### CONSIGNES
1 - Extrayez du texte sur Dominique Murat le passage compris entre « célèbre Capbretonnais méconnu.                          par » et « UN PEU D'HISTOIRE. », bornes incluses.
2 - Dans le texte sur Dominique Murat, quel métier exerce l'homme qui épouse Catherine Ducassou à Capbreton en 1735 ?

### EXTRAIT DU TEXTE
============
Dominique MURAT,

célèbre Capbretonnais méconnu.                          par Jean Lartigue


Le 13 septembre 1735, Dominique Murat, qui exerce la profession de marinier, épouse à Capbreton Catherine Ducassou. De leur union naîtra, en 1742, Dominique. Ce dernier, après une adolescence dirons-nous sans histoires, épris d'aventure, quitte alors le petit port landais pour un plus important, celui de Bordeaux où les affaires sont plus florissantes. C'est, à l'époque, une plaque tournante du commerce avec l'extérieur et de trafics en tous genres.
Dominique Murat s'étant quelque peu aguerri dans diverses transactions décide d'aller tenter sa chance vers les Antilles, plus précisément à Marie-Galante, dans un contexte esclavagiste exacerbé. Nous sommes en 1770 (il n'a pas encore trente ans).


UN PEU D'HISTOIRE.
============
### CONTENU DES DONNÉES
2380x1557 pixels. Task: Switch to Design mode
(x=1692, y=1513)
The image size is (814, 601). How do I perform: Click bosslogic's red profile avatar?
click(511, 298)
============
### CORRIGÉ
1 -
célèbre Capbretonnais méconnu.                          par Jean Lartigue


Le 13 septembre 1735, Dominique Murat, qui exerce la profession de marinier, épouse à Capbreton Catherine Ducassou. De leur union naîtra, en 1742, Dominique. Ce dernier, après une adolescence dirons-nous sans histoires, épris d'aventure, quitte alors le petit port landais pour un plus important, celui de Bordeaux où les affaires sont plus florissantes. C'est, à l'époque, une plaque tournante du commerce avec l'extérieur et de trafics en tous genres.
Dominique Murat s'étant quelque peu aguerri dans diverses transactions décide d'aller tenter sa chance vers les Antilles, plus précisément à Marie-Galante, dans un contexte esclavagiste exacerbé. Nous sommes en 1770 (il n'a pas encore trente ans).


UN PEU D'HISTOIRE.

2 - Il est marinier.